++++ Supplied material
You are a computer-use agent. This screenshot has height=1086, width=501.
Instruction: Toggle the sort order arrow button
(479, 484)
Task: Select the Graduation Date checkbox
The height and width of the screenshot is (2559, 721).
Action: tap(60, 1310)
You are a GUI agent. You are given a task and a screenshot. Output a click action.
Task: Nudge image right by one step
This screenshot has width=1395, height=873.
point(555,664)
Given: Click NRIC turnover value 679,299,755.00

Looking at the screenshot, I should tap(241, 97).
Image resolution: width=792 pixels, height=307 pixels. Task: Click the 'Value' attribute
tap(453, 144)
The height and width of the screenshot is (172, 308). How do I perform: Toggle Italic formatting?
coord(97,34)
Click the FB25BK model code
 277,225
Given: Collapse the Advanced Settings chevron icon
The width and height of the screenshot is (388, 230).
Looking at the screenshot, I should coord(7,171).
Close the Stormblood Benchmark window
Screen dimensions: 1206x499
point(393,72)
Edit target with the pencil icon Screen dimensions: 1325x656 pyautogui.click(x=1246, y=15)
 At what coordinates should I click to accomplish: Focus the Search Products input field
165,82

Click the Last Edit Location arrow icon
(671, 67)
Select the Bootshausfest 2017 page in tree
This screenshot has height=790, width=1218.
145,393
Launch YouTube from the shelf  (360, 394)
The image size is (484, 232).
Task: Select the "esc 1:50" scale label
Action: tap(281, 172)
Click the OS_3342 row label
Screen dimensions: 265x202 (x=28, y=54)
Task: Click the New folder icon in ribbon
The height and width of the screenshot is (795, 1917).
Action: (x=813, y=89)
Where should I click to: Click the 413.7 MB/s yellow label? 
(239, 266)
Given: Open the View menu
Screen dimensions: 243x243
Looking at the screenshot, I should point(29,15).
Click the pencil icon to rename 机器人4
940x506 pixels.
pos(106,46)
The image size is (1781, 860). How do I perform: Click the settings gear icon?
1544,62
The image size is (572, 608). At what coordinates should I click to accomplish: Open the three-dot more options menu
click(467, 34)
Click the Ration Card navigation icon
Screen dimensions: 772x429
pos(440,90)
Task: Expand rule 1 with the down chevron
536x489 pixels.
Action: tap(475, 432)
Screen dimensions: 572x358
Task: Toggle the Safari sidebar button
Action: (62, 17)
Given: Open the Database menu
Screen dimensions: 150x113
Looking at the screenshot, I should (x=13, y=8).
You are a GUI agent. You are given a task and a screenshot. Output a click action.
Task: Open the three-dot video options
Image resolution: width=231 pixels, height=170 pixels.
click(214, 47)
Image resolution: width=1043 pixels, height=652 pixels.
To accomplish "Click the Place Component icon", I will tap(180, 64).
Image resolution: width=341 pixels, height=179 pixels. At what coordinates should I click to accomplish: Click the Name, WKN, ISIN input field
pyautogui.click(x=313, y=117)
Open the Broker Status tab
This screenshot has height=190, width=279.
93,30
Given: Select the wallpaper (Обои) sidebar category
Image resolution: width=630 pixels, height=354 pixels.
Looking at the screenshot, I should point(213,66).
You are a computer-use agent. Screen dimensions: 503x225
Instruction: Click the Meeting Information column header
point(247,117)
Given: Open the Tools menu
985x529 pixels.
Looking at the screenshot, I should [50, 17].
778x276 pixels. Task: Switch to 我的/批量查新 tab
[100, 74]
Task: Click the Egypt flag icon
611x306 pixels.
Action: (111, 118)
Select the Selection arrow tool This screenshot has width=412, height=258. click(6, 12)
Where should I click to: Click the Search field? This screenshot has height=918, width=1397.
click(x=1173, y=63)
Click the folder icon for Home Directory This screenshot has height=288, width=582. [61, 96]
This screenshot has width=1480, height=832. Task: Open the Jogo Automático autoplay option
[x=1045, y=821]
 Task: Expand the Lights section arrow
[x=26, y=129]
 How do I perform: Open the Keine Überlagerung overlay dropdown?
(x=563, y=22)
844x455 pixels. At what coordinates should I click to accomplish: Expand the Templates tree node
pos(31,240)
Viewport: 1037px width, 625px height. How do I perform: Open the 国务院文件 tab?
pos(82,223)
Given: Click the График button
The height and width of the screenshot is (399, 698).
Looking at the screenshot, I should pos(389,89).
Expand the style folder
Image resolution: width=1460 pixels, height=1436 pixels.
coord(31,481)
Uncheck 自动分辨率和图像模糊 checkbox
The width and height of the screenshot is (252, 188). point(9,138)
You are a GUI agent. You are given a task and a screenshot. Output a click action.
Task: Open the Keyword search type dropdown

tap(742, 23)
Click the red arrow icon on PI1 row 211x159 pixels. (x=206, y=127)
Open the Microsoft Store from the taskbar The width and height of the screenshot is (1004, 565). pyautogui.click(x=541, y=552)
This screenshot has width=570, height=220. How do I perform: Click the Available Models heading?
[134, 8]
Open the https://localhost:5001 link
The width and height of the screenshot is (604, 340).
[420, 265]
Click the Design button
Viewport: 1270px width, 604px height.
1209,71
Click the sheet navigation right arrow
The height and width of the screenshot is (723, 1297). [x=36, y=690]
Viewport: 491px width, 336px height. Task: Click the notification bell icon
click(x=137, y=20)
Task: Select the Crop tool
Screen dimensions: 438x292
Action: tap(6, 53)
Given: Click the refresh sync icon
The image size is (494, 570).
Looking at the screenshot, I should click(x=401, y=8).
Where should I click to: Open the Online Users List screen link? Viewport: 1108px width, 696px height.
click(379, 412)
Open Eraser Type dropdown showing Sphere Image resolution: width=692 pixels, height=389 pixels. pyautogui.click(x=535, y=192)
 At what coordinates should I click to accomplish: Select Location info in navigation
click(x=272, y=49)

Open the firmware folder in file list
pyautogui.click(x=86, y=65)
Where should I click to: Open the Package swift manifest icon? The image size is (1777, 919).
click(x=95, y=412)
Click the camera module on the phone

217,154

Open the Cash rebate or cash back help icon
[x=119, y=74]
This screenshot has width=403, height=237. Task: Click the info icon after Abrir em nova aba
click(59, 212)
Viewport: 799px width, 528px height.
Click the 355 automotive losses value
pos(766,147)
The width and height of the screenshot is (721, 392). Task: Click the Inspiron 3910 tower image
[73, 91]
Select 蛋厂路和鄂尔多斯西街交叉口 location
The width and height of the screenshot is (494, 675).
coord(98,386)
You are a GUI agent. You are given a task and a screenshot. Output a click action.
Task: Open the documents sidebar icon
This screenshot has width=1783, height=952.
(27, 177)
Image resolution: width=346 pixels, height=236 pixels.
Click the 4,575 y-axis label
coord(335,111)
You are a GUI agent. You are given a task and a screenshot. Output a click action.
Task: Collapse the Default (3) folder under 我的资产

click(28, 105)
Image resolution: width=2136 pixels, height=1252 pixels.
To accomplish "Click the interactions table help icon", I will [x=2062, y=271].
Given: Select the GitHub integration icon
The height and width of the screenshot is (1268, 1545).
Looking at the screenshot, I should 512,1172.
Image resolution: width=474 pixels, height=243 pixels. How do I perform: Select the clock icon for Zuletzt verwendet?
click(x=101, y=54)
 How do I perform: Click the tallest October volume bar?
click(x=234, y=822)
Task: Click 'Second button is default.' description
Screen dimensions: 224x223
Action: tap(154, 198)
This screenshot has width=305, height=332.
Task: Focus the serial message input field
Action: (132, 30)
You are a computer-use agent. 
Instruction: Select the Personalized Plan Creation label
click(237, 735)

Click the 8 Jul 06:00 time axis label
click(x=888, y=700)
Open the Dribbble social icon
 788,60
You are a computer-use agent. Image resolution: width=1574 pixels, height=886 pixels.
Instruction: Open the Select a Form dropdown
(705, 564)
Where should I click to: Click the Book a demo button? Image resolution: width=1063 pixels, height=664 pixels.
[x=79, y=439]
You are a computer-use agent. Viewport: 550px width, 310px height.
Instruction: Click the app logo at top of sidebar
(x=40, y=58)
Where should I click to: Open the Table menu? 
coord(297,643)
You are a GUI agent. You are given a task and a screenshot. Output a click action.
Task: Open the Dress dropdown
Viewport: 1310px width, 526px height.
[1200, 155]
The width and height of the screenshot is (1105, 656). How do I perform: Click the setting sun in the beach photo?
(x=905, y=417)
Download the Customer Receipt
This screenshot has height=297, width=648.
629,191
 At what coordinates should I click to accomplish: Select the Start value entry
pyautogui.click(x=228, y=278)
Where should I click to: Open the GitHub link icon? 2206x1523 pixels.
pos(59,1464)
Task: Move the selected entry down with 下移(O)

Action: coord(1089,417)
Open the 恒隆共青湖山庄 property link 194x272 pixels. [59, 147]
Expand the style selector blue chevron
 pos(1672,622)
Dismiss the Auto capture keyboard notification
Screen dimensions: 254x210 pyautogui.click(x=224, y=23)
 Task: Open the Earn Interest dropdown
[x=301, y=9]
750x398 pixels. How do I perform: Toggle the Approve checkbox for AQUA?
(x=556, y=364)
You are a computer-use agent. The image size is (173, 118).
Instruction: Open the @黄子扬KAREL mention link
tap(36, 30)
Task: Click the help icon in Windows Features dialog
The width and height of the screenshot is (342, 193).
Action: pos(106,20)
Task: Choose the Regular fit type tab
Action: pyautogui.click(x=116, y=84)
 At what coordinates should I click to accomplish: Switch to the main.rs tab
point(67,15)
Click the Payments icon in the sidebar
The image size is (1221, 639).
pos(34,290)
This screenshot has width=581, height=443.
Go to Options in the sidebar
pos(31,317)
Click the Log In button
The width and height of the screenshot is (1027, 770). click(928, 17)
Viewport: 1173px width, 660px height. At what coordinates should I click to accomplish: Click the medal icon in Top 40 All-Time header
++++++++
#### Challenge:
Rewrite the material from the line with "Open Eraser Type" to the line with "pos(766,147)" as a numbered list, skipping blank lines.

#### Exercise answer:
1. Open Eraser Type dropdown showing Sphere Image resolution: width=692 pixels, height=389 pixels. pyautogui.click(x=535, y=192)
2.  At what coordinates should I click to accomplish: Select Location info in navigation
3. click(x=272, y=49)
4. Open the firmware folder in file list
5. pyautogui.click(x=86, y=65)
6. Where should I click to: Open the Package swift manifest icon? The image size is (1777, 919).
7. click(x=95, y=412)
8. Click the camera module on the phone
9. 217,154
10. Open the Cash rebate or cash back help icon
11. [x=119, y=74]
12. This screenshot has width=403, height=237. Task: Click the info icon after Abrir em nova aba
13. click(59, 212)
14. Viewport: 799px width, 528px height.
15. Click the 355 automotive losses value
16. pos(766,147)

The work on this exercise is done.